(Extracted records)
○ ○ ○

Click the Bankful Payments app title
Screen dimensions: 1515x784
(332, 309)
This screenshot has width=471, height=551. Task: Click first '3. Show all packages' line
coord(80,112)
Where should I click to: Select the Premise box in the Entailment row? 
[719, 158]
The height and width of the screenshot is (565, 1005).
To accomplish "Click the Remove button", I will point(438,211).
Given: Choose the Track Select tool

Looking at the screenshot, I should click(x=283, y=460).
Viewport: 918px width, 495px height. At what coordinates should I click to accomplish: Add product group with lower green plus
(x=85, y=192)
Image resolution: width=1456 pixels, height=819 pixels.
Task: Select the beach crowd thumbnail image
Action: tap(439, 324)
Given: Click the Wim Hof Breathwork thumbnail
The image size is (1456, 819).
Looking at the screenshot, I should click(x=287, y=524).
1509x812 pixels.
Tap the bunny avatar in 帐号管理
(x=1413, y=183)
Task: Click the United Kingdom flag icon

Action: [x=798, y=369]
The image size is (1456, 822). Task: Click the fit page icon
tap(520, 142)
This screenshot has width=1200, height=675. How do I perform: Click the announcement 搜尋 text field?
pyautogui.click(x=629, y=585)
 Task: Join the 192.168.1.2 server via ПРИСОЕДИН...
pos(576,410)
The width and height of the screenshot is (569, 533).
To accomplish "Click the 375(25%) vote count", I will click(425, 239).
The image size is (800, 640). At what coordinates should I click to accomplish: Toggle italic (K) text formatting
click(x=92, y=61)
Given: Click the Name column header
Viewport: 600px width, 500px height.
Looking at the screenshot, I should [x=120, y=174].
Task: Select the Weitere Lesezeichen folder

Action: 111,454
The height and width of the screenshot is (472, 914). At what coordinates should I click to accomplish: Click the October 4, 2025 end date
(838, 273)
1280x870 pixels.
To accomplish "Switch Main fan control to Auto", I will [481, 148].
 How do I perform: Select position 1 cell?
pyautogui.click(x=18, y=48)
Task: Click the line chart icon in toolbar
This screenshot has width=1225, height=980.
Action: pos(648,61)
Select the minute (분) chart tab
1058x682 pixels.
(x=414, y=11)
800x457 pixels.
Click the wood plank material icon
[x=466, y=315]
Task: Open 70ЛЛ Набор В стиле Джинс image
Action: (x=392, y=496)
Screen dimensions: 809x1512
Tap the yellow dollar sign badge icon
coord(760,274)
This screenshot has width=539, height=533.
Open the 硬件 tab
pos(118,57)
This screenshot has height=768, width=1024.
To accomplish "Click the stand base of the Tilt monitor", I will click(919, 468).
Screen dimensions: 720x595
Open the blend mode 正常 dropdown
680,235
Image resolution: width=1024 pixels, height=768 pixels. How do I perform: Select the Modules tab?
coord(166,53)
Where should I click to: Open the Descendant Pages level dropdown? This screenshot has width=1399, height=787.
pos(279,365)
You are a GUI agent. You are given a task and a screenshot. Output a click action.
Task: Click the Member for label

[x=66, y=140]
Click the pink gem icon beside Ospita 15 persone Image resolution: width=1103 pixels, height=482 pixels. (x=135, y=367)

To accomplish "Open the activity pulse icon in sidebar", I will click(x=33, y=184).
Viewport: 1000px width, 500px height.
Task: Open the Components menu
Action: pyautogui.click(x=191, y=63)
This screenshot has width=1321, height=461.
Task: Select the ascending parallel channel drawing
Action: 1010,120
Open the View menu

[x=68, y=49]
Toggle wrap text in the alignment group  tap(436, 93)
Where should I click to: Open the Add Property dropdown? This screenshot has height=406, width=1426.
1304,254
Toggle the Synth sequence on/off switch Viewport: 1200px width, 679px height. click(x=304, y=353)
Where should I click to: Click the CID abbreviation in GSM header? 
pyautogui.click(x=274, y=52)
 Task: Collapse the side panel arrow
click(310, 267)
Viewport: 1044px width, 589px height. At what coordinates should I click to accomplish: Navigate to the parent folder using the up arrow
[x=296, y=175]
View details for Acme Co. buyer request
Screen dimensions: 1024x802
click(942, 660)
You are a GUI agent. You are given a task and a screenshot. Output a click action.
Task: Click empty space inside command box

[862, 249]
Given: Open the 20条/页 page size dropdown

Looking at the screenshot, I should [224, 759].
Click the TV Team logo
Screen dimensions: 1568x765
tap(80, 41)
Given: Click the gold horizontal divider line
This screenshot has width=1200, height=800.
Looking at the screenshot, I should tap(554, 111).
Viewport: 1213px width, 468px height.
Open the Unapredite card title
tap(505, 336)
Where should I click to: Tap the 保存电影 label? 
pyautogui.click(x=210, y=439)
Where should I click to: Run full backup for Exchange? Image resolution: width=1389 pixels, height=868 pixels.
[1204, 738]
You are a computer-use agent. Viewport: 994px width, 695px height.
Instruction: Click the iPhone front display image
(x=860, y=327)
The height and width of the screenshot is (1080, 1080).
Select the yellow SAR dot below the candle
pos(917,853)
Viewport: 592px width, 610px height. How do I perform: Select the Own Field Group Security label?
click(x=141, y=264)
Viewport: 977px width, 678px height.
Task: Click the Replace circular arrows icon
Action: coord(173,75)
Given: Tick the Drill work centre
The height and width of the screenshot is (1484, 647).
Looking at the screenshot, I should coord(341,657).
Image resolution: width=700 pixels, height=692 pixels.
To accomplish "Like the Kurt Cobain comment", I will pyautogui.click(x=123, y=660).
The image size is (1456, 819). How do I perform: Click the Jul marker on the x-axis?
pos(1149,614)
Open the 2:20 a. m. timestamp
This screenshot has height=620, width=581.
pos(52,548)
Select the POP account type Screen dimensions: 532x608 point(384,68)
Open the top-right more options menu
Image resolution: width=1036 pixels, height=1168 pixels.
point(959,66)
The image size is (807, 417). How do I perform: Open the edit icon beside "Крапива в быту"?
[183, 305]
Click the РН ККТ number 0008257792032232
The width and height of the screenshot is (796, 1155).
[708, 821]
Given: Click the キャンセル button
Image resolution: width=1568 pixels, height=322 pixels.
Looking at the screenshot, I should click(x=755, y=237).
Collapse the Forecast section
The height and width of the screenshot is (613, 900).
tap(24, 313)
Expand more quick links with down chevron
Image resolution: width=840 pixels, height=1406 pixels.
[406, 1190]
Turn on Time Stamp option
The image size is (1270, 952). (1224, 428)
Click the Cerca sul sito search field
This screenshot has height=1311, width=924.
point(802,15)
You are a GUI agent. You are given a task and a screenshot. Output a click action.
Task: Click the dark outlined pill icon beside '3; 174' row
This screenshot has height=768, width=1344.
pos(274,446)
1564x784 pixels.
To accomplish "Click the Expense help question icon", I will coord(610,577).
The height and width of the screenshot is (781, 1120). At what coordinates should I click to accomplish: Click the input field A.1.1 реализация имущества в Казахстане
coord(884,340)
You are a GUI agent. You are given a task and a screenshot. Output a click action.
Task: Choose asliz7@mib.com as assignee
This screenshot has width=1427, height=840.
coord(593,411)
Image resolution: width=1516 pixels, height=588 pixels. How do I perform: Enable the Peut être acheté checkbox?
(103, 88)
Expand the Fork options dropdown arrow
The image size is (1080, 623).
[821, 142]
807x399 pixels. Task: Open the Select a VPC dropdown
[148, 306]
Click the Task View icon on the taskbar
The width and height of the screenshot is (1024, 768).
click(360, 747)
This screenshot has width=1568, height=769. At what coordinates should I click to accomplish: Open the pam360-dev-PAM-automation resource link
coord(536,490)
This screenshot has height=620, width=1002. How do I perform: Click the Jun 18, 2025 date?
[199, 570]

○ ○ ○

Among the entries above, copy exactly only the lines starting with the one containing "You are a computer-use" and going through the one containing "Image resolution: width=700", both ends included.

You are a computer-use agent. Viewport: 994px width, 695px height.
Instruction: Click the iPhone front display image
(x=860, y=327)
The height and width of the screenshot is (1080, 1080).
Select the yellow SAR dot below the candle
pos(917,853)
Viewport: 592px width, 610px height. How do I perform: Select the Own Field Group Security label?
click(x=141, y=264)
Viewport: 977px width, 678px height.
Task: Click the Replace circular arrows icon
Action: coord(173,75)
Given: Tick the Drill work centre
The height and width of the screenshot is (1484, 647).
Looking at the screenshot, I should coord(341,657).
Image resolution: width=700 pixels, height=692 pixels.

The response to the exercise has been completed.